◆ The problem: Your task is to tally the lines of the listing containing the word "arrow" and report the figure alone.
______
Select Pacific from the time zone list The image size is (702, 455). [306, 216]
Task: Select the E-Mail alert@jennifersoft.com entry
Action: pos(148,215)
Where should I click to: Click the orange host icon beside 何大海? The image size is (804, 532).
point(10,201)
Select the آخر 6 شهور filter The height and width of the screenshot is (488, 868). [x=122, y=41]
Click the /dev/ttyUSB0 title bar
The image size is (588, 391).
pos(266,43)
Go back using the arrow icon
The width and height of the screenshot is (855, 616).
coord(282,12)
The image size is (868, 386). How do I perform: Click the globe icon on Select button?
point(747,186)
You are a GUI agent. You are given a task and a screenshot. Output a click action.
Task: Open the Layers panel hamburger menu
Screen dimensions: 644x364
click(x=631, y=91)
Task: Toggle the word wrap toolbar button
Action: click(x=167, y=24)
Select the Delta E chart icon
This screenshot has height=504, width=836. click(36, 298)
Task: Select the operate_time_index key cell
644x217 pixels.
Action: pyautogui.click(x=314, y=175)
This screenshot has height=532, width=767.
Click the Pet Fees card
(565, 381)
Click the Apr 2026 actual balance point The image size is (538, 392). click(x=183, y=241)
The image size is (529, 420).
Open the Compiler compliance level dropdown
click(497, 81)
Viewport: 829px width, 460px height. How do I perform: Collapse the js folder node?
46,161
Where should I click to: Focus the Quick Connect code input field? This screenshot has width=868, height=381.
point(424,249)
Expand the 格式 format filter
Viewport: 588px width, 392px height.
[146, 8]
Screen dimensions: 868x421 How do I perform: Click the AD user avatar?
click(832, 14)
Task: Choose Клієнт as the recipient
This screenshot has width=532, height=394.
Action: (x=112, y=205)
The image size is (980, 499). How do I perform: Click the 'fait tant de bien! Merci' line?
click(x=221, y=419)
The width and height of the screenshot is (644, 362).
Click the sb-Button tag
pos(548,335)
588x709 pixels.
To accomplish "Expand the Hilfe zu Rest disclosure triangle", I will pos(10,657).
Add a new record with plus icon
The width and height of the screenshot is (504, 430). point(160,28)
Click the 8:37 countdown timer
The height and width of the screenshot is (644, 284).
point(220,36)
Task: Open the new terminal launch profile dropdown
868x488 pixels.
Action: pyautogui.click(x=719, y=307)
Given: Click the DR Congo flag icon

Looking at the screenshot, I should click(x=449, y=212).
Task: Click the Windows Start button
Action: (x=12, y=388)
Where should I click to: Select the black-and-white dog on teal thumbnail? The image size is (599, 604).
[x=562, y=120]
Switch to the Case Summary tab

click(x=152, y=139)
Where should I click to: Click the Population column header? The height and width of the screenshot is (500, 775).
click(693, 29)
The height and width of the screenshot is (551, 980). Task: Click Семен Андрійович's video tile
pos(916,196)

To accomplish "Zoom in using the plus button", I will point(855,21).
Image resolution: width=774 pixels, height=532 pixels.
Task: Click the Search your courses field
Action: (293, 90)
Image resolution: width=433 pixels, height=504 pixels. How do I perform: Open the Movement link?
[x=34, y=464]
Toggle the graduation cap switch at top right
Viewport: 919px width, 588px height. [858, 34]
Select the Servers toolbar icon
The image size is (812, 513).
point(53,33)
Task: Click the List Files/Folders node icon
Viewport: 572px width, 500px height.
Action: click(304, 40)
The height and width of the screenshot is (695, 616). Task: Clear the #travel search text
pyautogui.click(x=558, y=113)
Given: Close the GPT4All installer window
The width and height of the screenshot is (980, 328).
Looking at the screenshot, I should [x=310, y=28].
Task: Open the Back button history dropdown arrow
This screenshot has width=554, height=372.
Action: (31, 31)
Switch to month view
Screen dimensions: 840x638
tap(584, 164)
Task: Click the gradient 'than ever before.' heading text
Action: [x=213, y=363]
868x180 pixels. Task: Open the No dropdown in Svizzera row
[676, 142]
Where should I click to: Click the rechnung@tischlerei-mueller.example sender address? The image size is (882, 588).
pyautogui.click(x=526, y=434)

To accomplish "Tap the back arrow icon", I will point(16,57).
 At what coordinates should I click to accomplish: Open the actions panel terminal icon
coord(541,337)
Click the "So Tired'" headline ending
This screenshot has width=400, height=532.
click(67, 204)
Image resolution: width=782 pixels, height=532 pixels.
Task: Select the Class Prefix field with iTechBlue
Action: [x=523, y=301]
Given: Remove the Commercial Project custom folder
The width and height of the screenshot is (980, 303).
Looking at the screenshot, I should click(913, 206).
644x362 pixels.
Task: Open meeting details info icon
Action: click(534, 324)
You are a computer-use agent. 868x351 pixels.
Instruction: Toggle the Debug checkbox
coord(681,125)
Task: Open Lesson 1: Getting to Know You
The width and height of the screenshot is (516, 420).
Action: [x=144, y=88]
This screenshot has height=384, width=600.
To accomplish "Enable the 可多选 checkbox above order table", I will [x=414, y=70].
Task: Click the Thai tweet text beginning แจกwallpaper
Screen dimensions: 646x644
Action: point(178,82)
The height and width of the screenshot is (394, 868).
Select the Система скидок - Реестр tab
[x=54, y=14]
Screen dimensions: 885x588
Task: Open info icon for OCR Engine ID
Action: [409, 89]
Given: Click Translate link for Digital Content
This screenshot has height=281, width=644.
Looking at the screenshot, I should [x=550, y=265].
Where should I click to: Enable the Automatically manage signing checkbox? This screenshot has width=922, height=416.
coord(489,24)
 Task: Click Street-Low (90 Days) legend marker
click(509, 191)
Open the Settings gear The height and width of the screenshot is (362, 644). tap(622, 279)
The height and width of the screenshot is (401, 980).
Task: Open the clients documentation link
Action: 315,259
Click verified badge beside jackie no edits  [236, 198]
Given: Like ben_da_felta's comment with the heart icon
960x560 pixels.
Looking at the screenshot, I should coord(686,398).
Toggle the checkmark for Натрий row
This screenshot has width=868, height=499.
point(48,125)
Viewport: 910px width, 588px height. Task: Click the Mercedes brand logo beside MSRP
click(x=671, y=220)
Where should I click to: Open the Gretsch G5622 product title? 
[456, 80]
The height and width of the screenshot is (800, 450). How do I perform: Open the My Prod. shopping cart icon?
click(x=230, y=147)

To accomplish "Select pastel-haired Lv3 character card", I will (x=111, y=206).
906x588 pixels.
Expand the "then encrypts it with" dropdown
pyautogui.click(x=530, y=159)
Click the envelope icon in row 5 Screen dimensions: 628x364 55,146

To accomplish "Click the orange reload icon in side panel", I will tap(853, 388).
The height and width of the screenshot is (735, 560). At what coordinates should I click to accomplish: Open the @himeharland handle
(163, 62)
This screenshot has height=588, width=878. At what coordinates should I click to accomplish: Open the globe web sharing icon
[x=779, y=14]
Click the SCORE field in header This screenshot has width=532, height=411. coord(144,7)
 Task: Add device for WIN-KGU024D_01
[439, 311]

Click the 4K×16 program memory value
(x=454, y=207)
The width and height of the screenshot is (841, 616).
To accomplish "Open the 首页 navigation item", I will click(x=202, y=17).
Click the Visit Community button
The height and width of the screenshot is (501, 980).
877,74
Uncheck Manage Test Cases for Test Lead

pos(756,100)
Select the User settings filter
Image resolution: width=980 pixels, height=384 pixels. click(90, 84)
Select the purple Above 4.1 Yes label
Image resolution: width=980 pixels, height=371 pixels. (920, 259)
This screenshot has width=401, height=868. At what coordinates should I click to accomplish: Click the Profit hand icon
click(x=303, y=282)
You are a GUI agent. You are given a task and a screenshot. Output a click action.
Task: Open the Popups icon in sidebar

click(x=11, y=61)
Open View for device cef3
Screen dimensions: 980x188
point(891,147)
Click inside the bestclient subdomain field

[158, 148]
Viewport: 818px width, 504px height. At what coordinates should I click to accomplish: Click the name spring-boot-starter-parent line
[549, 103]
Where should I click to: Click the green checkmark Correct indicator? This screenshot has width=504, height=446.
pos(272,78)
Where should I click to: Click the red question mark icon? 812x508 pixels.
______
◆ Solution to this task: 3